Particles of Apollo 11 Moon Dust Going to Auction

Samples of moon dust collected by Neil Armstrong during the historic Apollo 11 mission in 1969 will go up for auction Wednesday, April 13 in New York City.

The auction item, which includes five samples of lunar dust, is a rare piece of space history and could be worth up to $1.2 million, according to Bonhams, the auction house handling the sale. The dust samples had a wild and controversial journey to sale and will be the only known samples of lunar dust sold legally after being authenticated by NASA.
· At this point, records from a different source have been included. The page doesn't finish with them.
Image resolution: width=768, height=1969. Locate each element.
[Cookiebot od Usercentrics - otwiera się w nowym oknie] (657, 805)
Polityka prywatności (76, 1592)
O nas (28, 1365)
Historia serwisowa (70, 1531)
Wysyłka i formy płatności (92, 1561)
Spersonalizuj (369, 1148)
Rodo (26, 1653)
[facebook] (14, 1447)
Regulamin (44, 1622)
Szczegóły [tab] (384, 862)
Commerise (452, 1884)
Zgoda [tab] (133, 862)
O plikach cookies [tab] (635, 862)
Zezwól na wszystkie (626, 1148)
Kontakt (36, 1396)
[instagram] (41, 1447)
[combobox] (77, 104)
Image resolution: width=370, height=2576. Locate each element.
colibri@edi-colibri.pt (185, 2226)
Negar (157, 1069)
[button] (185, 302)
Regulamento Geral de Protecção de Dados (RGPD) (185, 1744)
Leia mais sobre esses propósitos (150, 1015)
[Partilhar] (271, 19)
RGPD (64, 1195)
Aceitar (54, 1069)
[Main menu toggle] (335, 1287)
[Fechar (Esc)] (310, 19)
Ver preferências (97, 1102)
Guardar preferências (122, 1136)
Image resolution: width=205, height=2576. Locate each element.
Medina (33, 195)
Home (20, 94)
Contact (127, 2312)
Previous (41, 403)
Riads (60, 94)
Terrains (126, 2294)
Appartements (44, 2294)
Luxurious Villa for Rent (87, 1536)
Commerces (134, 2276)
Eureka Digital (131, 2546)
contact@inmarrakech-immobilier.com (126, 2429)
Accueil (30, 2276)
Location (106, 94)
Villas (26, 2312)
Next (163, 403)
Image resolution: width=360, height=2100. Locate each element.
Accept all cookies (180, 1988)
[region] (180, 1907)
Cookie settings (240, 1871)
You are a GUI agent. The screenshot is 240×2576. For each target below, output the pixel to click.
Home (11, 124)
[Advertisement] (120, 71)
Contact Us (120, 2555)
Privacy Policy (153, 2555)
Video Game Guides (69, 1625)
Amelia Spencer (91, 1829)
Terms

“There’s never been a verified Apollo lunar sample offered at auction, so we’re just so pleased and honored to offer this,” said Adam Stackhouse, a specialist at Bonhams who is overseeing its Space History sale.

The auction item, which includes five samples of lunar dust, is a rare piece of space history. It is believed to be worth close to $1.2 million.

Lunar Dust Samples

The particles for sale can be found in a blue plastic container on five aluminum disks, each topped with a small piece of carbon tape that was used to retrieve moon dust from a collection bag. On July 21, 1969, after Neil Armstrong and Buzz Aldrin became the first humans to set foot on the moon, Armstrong gathered a small “contingency sample” of lunar dust before carrying out the rest of his planned activities on the lunar surface, according to NASA protocols. The idea was that if the mission needed to be cut short for any reason, Armstrong and Aldrin would be able to return to Earth with the contingency sample in tow.

At the end of the Apollo 11 mission, the bag — mostly empty but still speckled with particles of lunar material — was loaned to a space museum in Kansas, according to NASA. It was subsequently seized by the United States Marshals Service after Max Ary, the director of what was then known as the Kansas Cosmosphere and Space Center, was found guilty in 2005 of stealing and selling artifacts that belonged to the museum and NASA.

In 2015, the U.S. Marshals Service sold the bag in an auction, where it was purchased along with several other space artifacts for $995 by an Illinois lawyer and geology enthusiast named Nancy Lee Carlson.

Carlson sent the collection bag to NASA that same year to authenticate its origin. The space agency verified that the artifact was real and claimed that it belonged to the government, refusing to return it.